Gerade einmal die Anfangsminuten der Begegnung konnte der Gastgeber auf einen Erfolg in ‚seinem‘ Halbfinale hoffen, agierten die Samba-Kicker gewünscht offensiv, konnten auf einen Führungstreffer hoffen. Doch Thomas Müllers Tor nach zehn Minuten versetzte Brasilien einen dermaßen großen Schock, erhöhte den Druck auf einen Erfolg der Seleção offenbar so stark, dass die ohne den verletzten Neymar und den gesperrten Thiago Silva angetretenen Gastgeber unter diesem deutlich sichtbar zerbrachen.

Kaum noch aggressiv geführte Zweikämpfe, ungewohnt viele Freiräume für den Gegner. Eine Situation die die Deutschen für sich eindrucksvoll zu nutzen wussten und bereits nach nur 29 Minuten zu einer spielentscheidenden 5:0 (!!!)-Führung ausbauen konnten. Neben Miro Klose, der seinen 16. Treffer bei einer WM verzeichnen konnte, trafen Toni Kroos (2 mal) und Sami Khedira innerhalb weniger Minuten für Deutschland.

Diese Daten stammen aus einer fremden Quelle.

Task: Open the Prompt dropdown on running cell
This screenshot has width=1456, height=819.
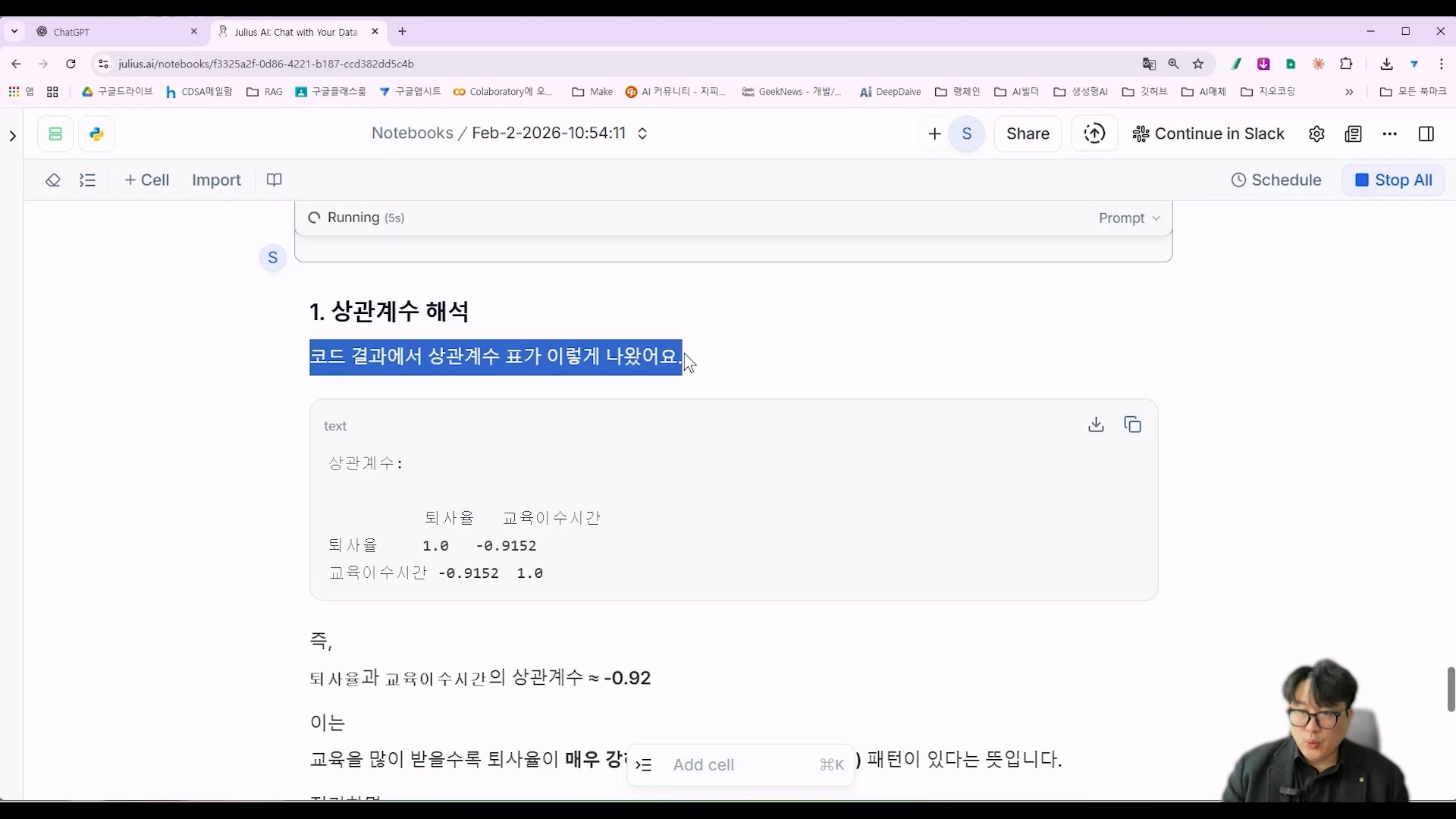Action: (x=1129, y=218)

Und zu diesem Torreigen reichte den Gästen eine konzentrierte Leistung schon völlig aus. Der Rekordweltmeister hatte in diesen Minuten eigentlich überwiegend mit sich selber zu kämpfen, wie man es in den letzten Jahren so nur ganz selten erleben konnte bzw. musste. Je nach Sichtweise.

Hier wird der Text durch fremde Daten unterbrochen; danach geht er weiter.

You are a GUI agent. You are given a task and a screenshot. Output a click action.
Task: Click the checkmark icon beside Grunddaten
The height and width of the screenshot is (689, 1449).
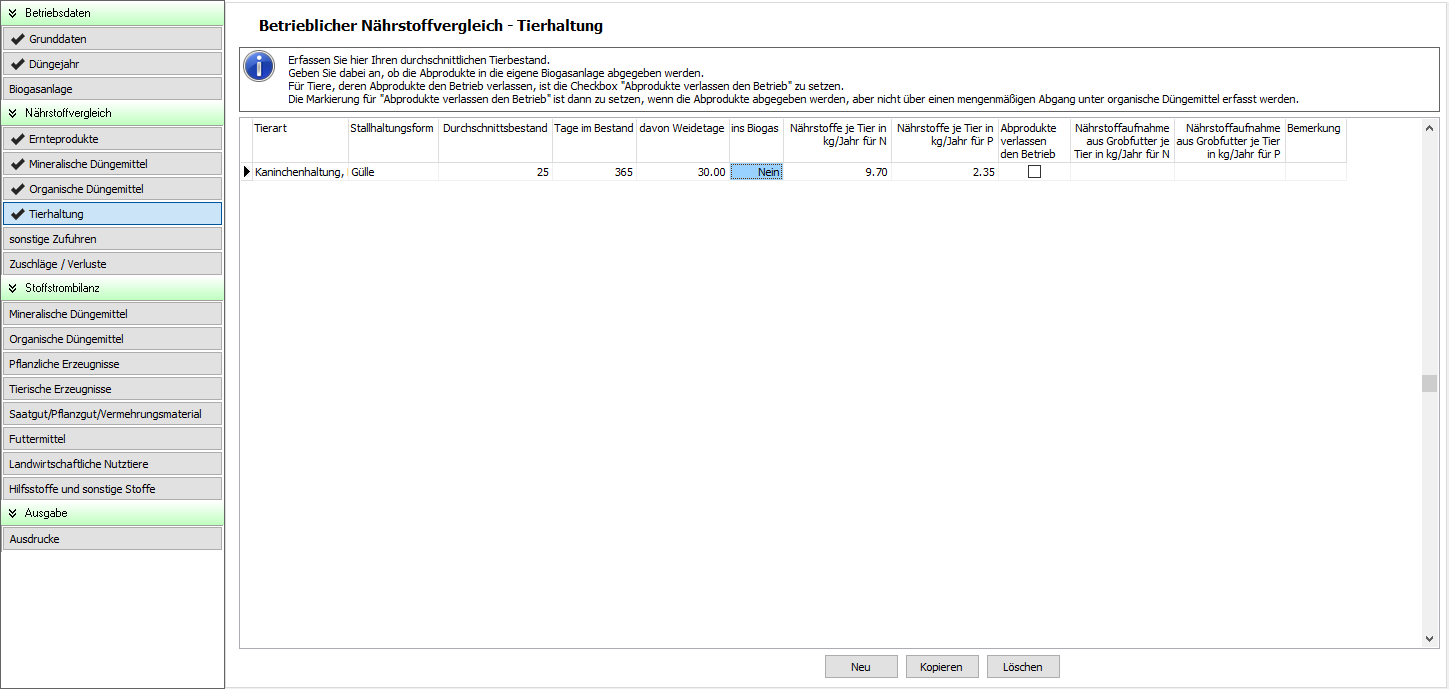click(18, 39)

In einer locker runtergespielten zweiten Spielhälfte legte der Gast aus Europa dann noch zwei Treffer des eingewechselten Andre Schürrle nach, bevor in der Schlussminute noch der sprichwörtliche ‚Ehrentreffer‘ für den Gastgeber gelingen sollte. Ein rechter Trost war dieser dann aber wohl auch nicht mehr. Denn da waren nicht nur tausende Fans bereits aus dem Stadion verschwunden, da hatte den Gastgeber auch bereits seine vielerorts traurige Realität eingeholt. Wenn auch im Stadion sicherlich die eher Begüterten und Wohlhabenden des Landes versammelt waren, selbst bei Ihnen konnte man erkennen wie sehr das Land sein Selbstwertgefühl über einen Erfolg beim Fußball hätte aufbauen wollen, und wie groß die Enttäuschung nun wohl ist, da dieser seit Jahren geträumte Traum vom WM-Titel im eigenen Land ausgeträumt ist.

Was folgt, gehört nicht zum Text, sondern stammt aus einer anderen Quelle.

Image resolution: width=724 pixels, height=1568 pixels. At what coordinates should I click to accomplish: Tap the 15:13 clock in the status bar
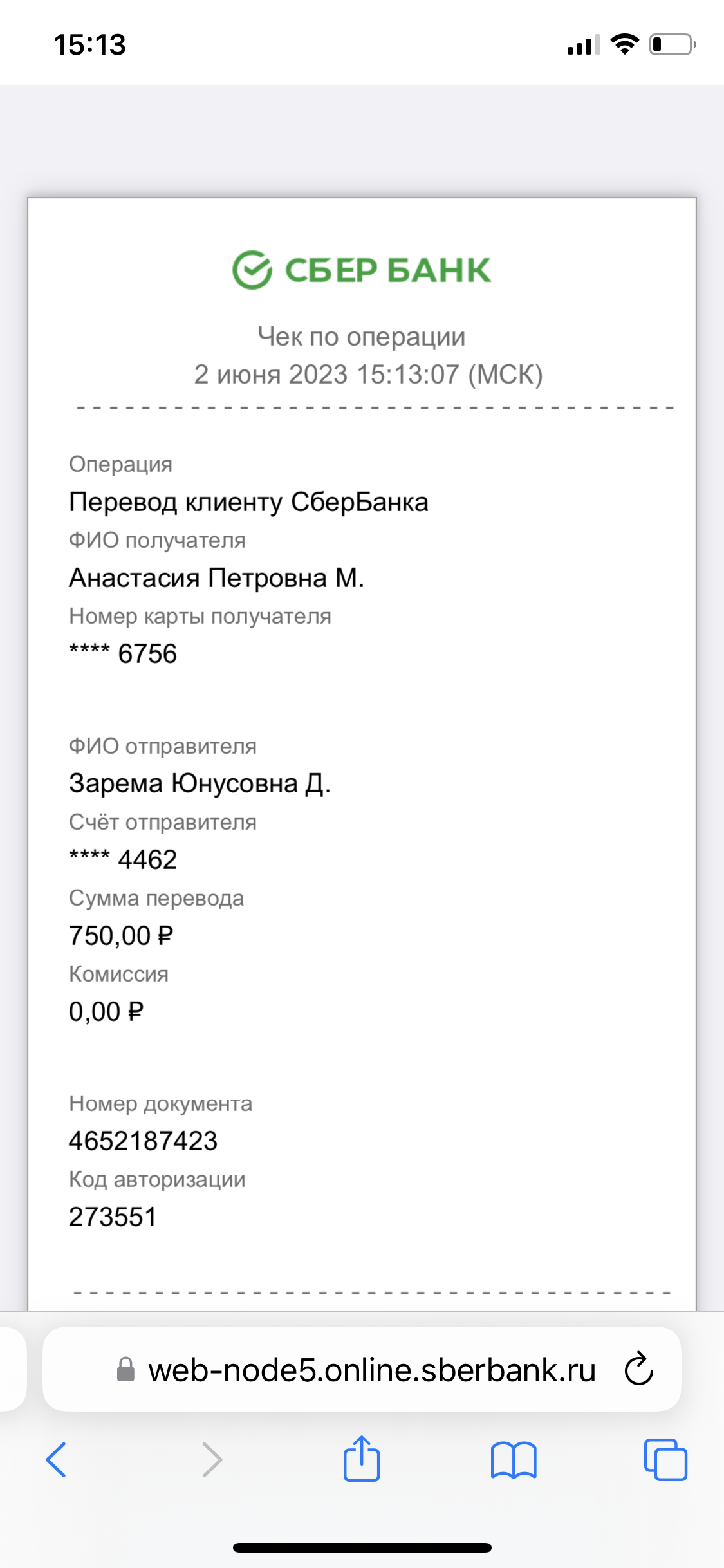(x=90, y=45)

Ob und wie Brasilien sich nun dem ungeliebten ‚Spiel um Platz 3‘ stellen wird, darauf darf man gespannt sein.

Und die DFB Auswahl? Die darf sich, ohne dass man das Ergebnis gestern aufgrund seiner ungewöhnlichen Höhe überbewerten sollte, nach einer guten Leistung verdient auf ein großes Finale freuen. Der Gegner wird, egal ob sich Argentinien oder die Niederlande heute Abend durchsetzen werden, ein namhafter sein. In der Form von gestern wird sich die Löw-Truppe vor keinem der beiden möglichen Gegner verstecken müssen, dürfte sogar als leichter Favorit in den Vergleich gehen. Der vielgepriesene ‚4. Stern‘ (4. Weltmeistertitel) für den DFB ist nun tatsächlich zum Greifen nah. Brasilien hingegen wird in den nächsten Tagen wohl nur noch Trauer tragen…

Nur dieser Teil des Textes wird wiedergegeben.